How would you characterize the imagery in your new photo book, Untitled?
When people ask me what kind of pictures I do, I usually tell them I do still lifes. Then they understand that I do not capture images in the moment, but rather, create images that I photograph. My motives often consist of capturing everyday objects and parts of the body that we all look at all the time—the closer, the better. Hands are a great example of this, so that is why they are one of the most frequent motifs in the new book.
The publication deals with themes of perception and meaning with regard to our relationship with objects and nature. What intrigues you about this intersection?
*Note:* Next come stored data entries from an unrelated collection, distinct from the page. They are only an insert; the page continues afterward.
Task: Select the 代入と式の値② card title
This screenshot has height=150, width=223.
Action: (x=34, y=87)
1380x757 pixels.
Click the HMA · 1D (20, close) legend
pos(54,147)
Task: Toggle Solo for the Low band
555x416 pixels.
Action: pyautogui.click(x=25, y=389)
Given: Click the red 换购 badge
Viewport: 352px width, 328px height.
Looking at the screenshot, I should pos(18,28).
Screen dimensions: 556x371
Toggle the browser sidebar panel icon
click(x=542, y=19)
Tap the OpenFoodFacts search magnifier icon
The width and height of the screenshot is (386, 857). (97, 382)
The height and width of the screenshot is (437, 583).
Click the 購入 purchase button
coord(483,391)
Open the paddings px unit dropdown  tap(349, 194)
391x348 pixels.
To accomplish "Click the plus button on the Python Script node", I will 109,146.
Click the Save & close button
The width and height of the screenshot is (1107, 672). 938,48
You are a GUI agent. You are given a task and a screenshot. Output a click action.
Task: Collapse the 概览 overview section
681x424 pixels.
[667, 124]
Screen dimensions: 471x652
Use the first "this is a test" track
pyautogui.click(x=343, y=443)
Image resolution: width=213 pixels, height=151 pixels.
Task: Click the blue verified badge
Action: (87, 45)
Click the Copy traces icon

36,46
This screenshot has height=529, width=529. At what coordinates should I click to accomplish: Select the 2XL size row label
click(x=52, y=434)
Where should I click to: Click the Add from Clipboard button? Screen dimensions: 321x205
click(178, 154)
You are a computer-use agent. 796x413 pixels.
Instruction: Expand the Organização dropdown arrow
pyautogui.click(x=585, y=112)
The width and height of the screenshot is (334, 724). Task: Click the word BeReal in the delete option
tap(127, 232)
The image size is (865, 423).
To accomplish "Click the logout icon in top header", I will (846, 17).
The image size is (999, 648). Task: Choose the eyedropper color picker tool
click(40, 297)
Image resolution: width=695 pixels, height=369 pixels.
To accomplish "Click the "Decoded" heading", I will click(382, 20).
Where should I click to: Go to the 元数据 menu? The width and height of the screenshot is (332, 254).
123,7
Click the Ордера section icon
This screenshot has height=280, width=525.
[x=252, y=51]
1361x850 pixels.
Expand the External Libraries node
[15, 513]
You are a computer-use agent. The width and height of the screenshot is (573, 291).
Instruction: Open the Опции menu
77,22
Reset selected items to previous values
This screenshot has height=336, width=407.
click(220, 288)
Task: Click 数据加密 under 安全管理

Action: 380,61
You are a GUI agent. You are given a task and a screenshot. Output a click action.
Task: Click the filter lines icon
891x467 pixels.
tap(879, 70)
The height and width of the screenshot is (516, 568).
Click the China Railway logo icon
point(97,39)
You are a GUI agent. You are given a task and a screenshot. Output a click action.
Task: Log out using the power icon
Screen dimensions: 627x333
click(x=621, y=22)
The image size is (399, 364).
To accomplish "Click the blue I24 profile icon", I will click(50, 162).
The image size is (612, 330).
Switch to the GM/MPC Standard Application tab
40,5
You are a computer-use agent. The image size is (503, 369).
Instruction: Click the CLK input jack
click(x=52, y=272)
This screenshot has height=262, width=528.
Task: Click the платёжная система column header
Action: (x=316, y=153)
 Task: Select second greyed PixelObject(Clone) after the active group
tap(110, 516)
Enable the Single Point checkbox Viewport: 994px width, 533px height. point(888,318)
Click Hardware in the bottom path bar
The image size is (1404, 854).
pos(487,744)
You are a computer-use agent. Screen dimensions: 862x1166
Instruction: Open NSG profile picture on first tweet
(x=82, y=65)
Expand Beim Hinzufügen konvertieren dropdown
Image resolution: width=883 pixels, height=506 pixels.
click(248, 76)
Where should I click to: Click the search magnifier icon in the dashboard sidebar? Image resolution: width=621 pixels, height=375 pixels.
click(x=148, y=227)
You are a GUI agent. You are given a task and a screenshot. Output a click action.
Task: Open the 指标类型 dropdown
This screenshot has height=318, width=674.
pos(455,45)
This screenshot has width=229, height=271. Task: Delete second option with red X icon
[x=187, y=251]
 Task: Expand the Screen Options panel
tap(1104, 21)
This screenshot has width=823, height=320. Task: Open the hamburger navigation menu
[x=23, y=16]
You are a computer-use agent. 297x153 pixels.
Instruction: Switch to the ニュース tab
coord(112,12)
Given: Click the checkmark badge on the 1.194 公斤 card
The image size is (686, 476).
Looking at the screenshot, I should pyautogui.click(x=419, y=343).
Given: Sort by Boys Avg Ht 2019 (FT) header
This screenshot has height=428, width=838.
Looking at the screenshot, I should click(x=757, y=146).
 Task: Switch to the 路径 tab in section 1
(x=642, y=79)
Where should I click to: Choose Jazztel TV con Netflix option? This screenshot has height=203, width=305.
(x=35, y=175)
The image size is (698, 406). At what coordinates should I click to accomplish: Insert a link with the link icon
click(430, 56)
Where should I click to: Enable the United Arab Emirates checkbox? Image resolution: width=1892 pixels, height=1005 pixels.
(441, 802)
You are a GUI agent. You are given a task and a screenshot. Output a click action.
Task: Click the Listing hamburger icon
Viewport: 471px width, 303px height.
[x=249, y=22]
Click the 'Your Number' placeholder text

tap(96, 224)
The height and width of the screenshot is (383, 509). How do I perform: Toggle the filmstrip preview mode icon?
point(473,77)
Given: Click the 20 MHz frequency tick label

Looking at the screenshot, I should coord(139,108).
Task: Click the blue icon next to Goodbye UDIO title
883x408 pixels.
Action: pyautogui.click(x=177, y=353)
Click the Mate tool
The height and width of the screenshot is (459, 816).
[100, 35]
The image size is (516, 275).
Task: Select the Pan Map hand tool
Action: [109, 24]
We consume and have access to more pictures than ever before, but I wonder if this hinders us from actually looking at the pictures. In a way we see less even though we see more. In my latest work I want to encourage the viewer to do the opposite. I believe looking at something carefully and for a long time creates the opportunity to see something anew. The object will then connect stronger to the viewer and the contact with our surroundings will change.
What part of the creative process do you enjoy most, and what do you find most challenging?
I use a lot of time to create pictures—first, an inner picture comes to me. It’s usually very unclear at this stage, but often I have seen, heard, or read something that created the inner image. To prevent myself from losing the picture, I describe it with words. The texts often consist of one or a few sentences. The words help me remembering the picture, and the picture can exist as text for a long time. From time to time I read the texts to see if any picture has become any clearer. It can take months or even years before I manage to create conditions for the image to take physical shape. When I finally create the picture though, I rarely know if I’ve succeeded. It has to linger for a while. During this time, I work with the image digitally to see if I can find the right expression.
Sometimes I realize that it did not turn out as I wanted. Then the process starts all over again. Some pictures in the book needed many attempts before I succeeded—in some cases I have worked with a single image for years. The pictures eventually become acquaintances that I spent a lot of time with and know well. So truthfully I enjoy all stages of making photography, but they can certainly be challenging at the same time.